April 22, 2021
Water Your Landscape…
With Spring upon us, most of us are ready to stop hibernating in our houses and get out in the sunshine and warmth. Getting your yard ready to enjoy for the summer months is a good place to start. But where to begin? Let’s explore some great resources.
The EPA reports that residential outdoor water use across the United States accounts for nearly 8 billion gallons of water each day, mainly for landscape irrigation. The average U.S. household uses more water outdoors than for showering and washing clothes combined. That’s Crazy! https://www.epa.gov/watersense/outdoors
So what can we do to help conserve water in our yards? First, before you turn on that garden hose, you need to make a PLAN. Choosing the right plants, supporting soil health, and proper maintenance are all keys to water-smart landscapes. The EPA offers The Water Sense-Water Smart Landscape guide to help you get started.
Let’s Talk Dirt
The right soil will help you make the most of the water you use. Nutrient-rich soils actually HOLD the moisture in the soil, so adding nutrients and organic matter (such as compost and worm castings) to your soil will help the dirt retain the moisture it receives.
Another great resource is to check with your local/state Cooperative Extension Offices to have your soil tested.
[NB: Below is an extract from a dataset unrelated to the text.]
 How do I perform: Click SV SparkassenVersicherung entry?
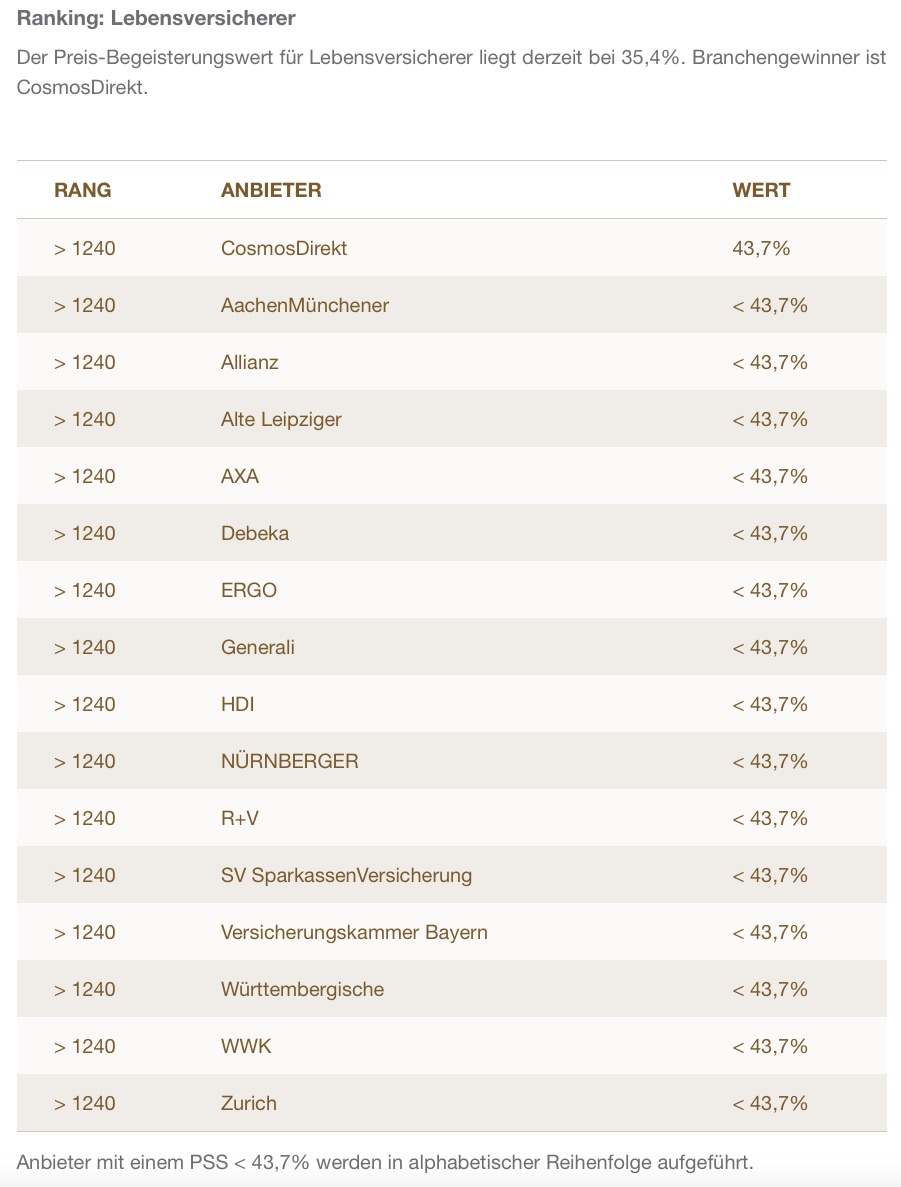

Most state universities can provide excellent and affordable soil testing services, for a small fee (around $10). In most cases, you can request and pay online for a soil kit that will allow you to send back a sample of your soil for testing. You can get information about your soil’s pH and nutrient levels, along with advice on how to amend it for what you are planting.
Mulch Is So Important
Mulch, mulch, mulch! Mulching is key to trapping the moisture in the soil. “Up to 70% of water can evaporate from the soil on a hot day if you don’t have mulch as a protective layer on top. Mulch is one of the best moisture holding strategies you can employ. It prevents evaporation from the soil surface, helps suppress water-thieving weeds from growing and many mulches add vital nutrients to the soil at the same time. Avoid fine mulches that tend to clump and become water-repellent. Instead, use a coarser mulch which allows water/rain to move down through to the soil.”
Pick the Right Plants
Some plants need less water than others. “Species with low water needs will save you time and money in the garden. These include:
- Established or slow growing plants;
- Small plants;
- Varieties with small or narrow leaves;
- Grey or silver foliage; or
- Leathery, hairy, curled or fuzzy leaves that typically require less moisture.” The Micro Gardener
Wherever you live, the EPA has a great resource to explore native plants available in your state. https://www.epa.gov/watersense/what-plant
Now Water Wisely!
- Don’t water unless it’s needed. This might seem obvious, but it’s a good reminder.
- Check the weather. If rain is forecast, you can put away that hose and turn off those sprinklers. Also, consider your climate, location and the season. The Micro Gardener
- Check your soil. Don’t water if your soil doesn’t need it. To check if you need to water or not, look at the soil about a spade-deep down. If it’s damp, it’s fine; if it’s dry, it’s time to water. The Guardian
- Never Over-Water. Over-watering not only wastes a valuable natural resource, but it can actually harm your plants. Over-watering causes plants to grow roots only near the surface, which makes them vulnerable to drought. Micro Gardener
- Mow High. Keeping your grass at the upper recommended limit (about 2 inches for most species) will help shade the soil and prevent excessive evaporation.” Love Your Landscape
- Water the soil, not the leaves. Water at the root zone to keep evaporation to a minimum. Keeping water off your plants’ leaves will also help control fungal diseases and prevent sunscald.” Love Your Landscape
All of these methods will help you use water wisely in your lawn and garden, so you can eliminate wasteful practices and enjoy the benefits of a beautiful, healthy landscape.